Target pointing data
-------

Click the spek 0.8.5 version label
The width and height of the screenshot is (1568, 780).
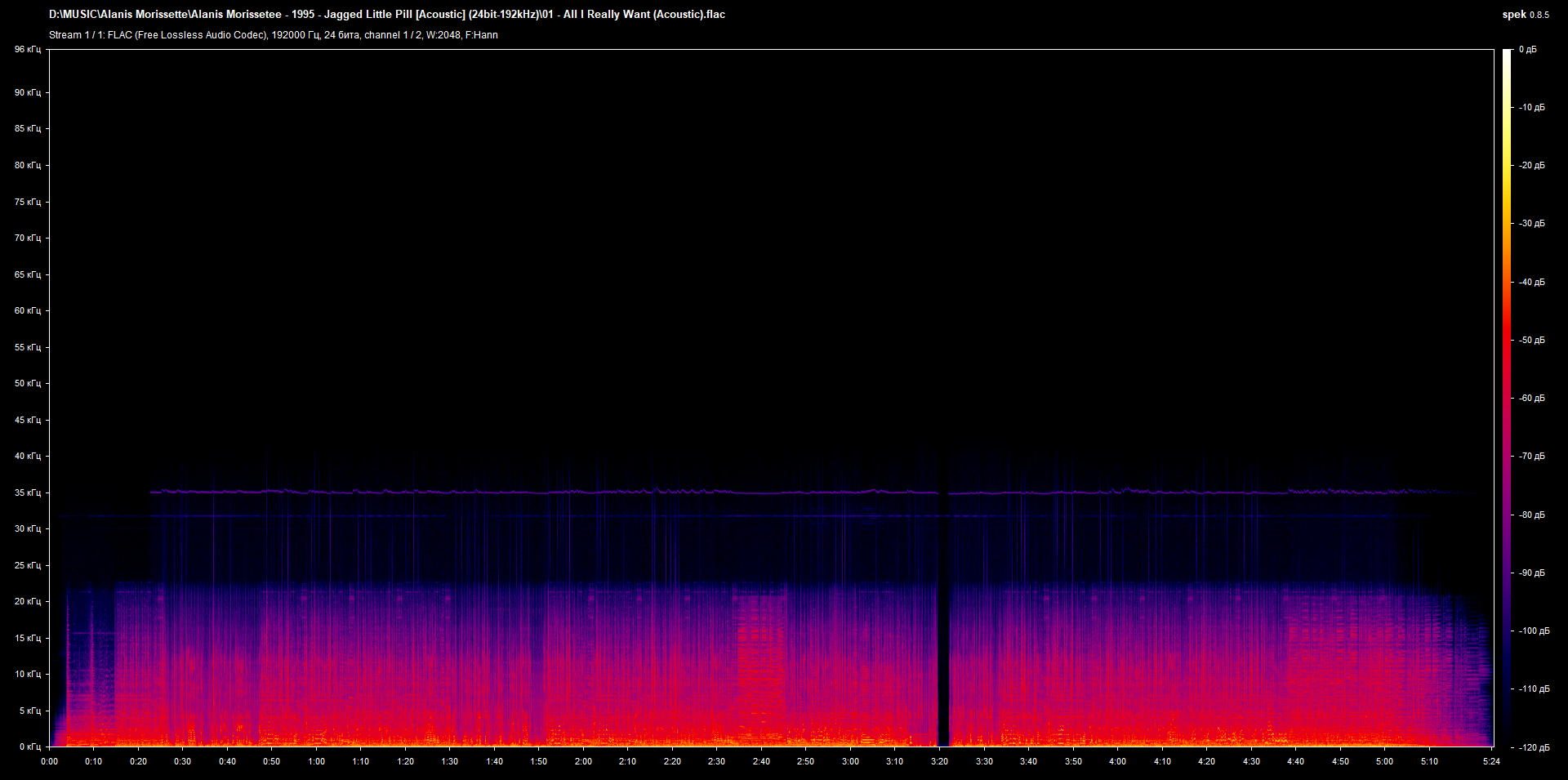coord(1525,15)
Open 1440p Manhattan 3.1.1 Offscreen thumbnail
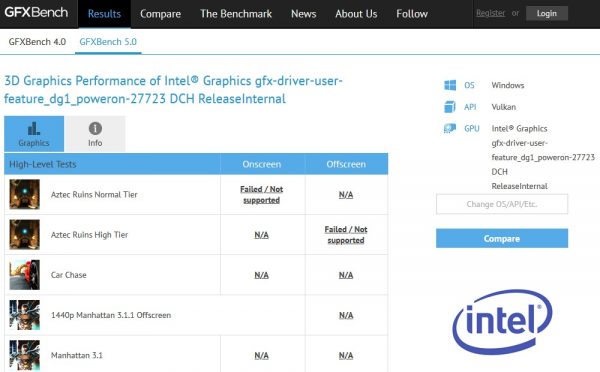Screen dimensions: 600x372 24,315
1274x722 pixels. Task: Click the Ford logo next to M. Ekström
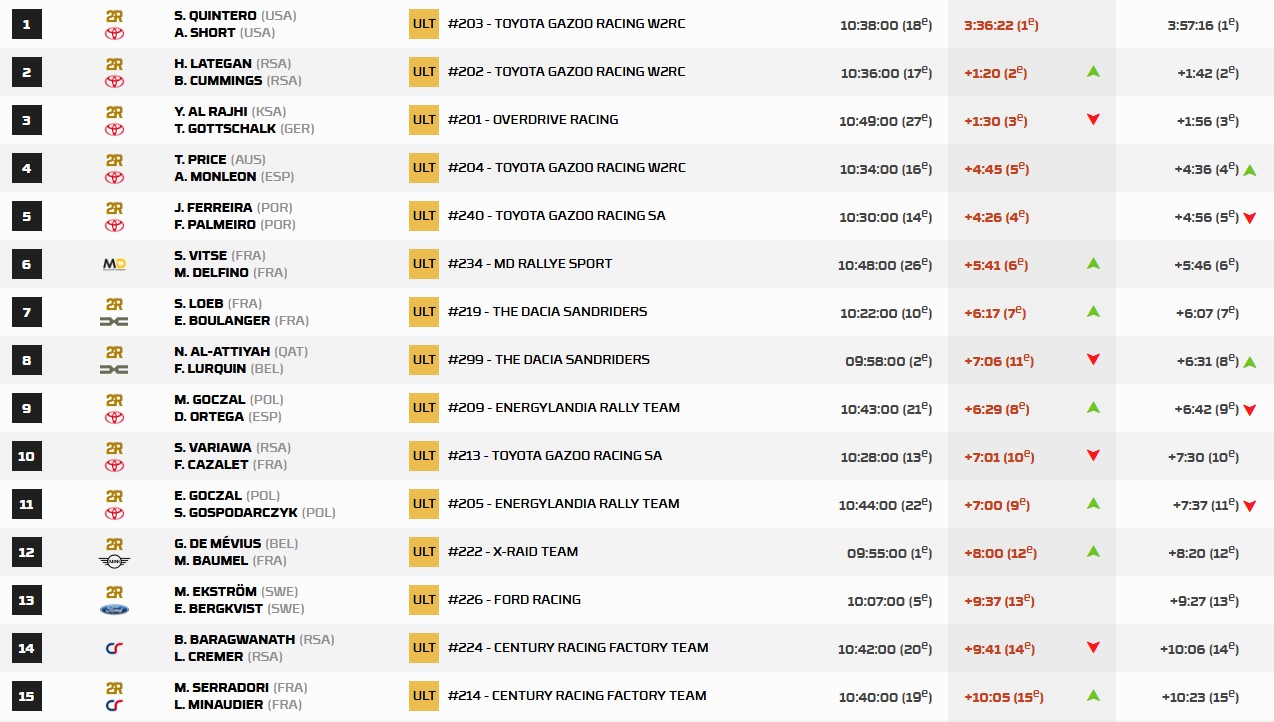(x=114, y=609)
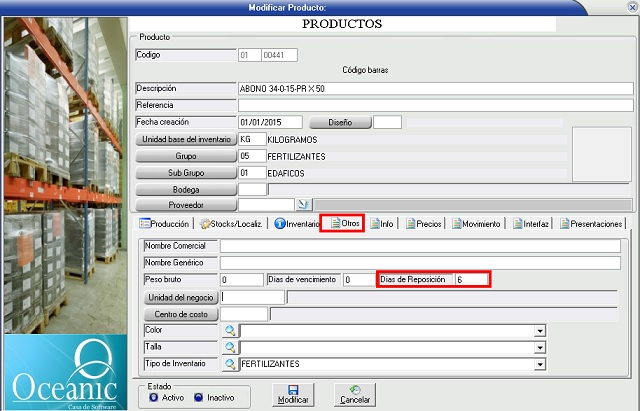
Task: Close the Modificar Producto window
Action: click(630, 7)
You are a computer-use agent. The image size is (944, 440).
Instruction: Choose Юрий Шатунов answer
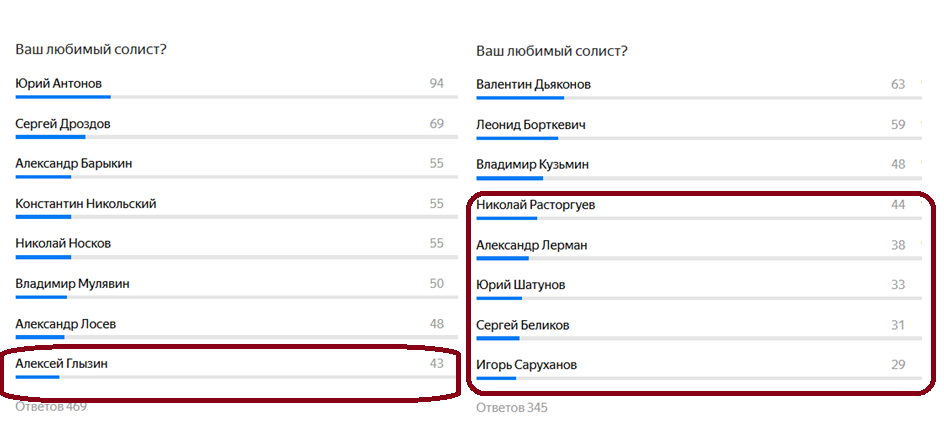click(520, 285)
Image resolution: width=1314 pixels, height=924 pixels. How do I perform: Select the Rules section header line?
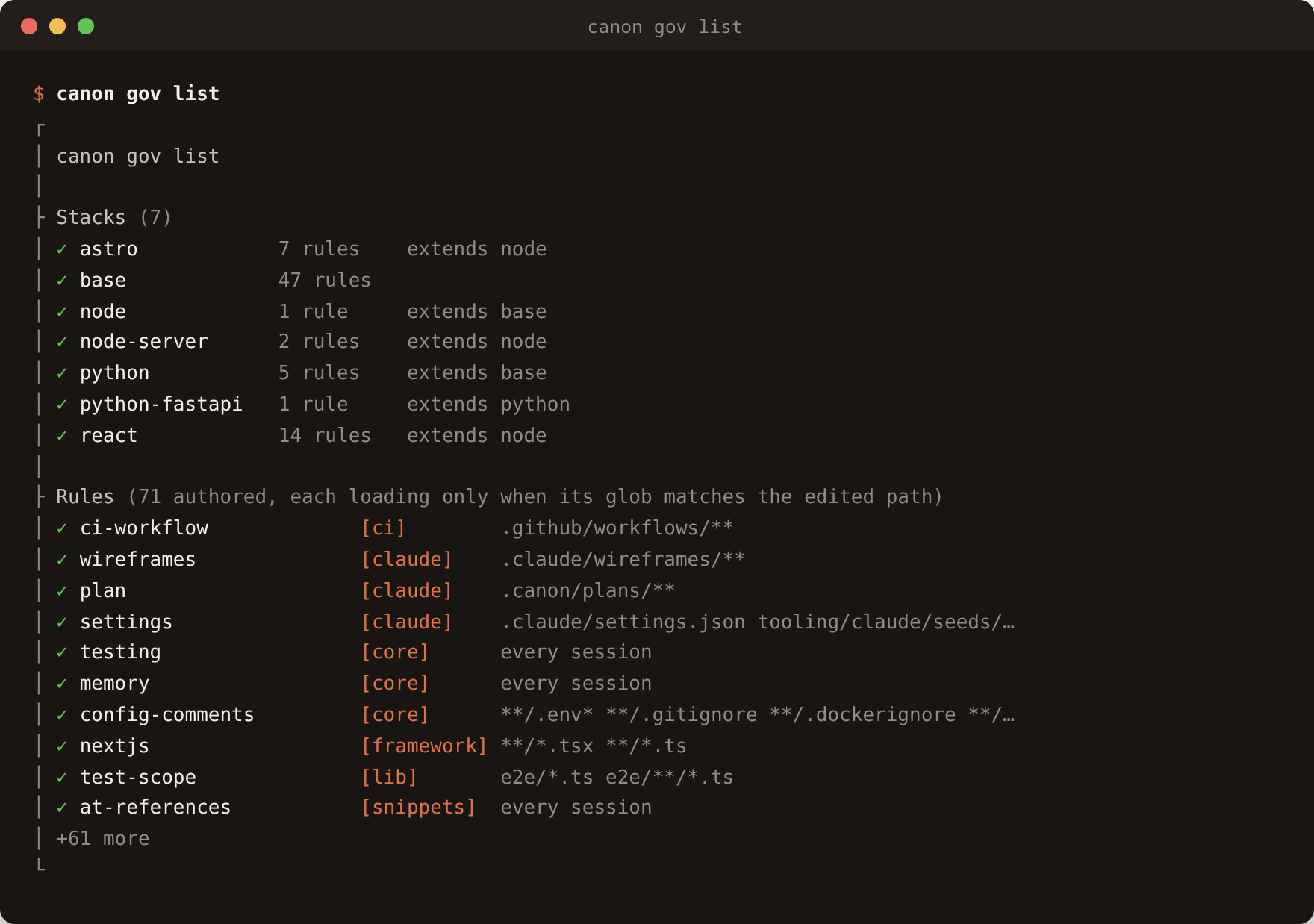click(x=499, y=496)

-------

● **Your instructions**:
Copy out the items above word for word, leaving out the pictures.

● **Task answer**:
Click the spek 0.8.5 version label
The width and height of the screenshot is (1568, 780).
coord(1525,15)
Open 1440p Manhattan 3.1.1 Offscreen thumbnail
Screen dimensions: 600x372 24,315
1274x722 pixels. Task: Click the Ford logo next to M. Ekström
(x=114, y=609)
Task: Close the Modificar Producto window
Action: click(630, 7)
You are a computer-use agent. The image size is (944, 440).
Instruction: Choose Юрий Шатунов answer
click(520, 285)
Image resolution: width=1314 pixels, height=924 pixels. How do I perform: Select the Rules section header line?
click(x=499, y=496)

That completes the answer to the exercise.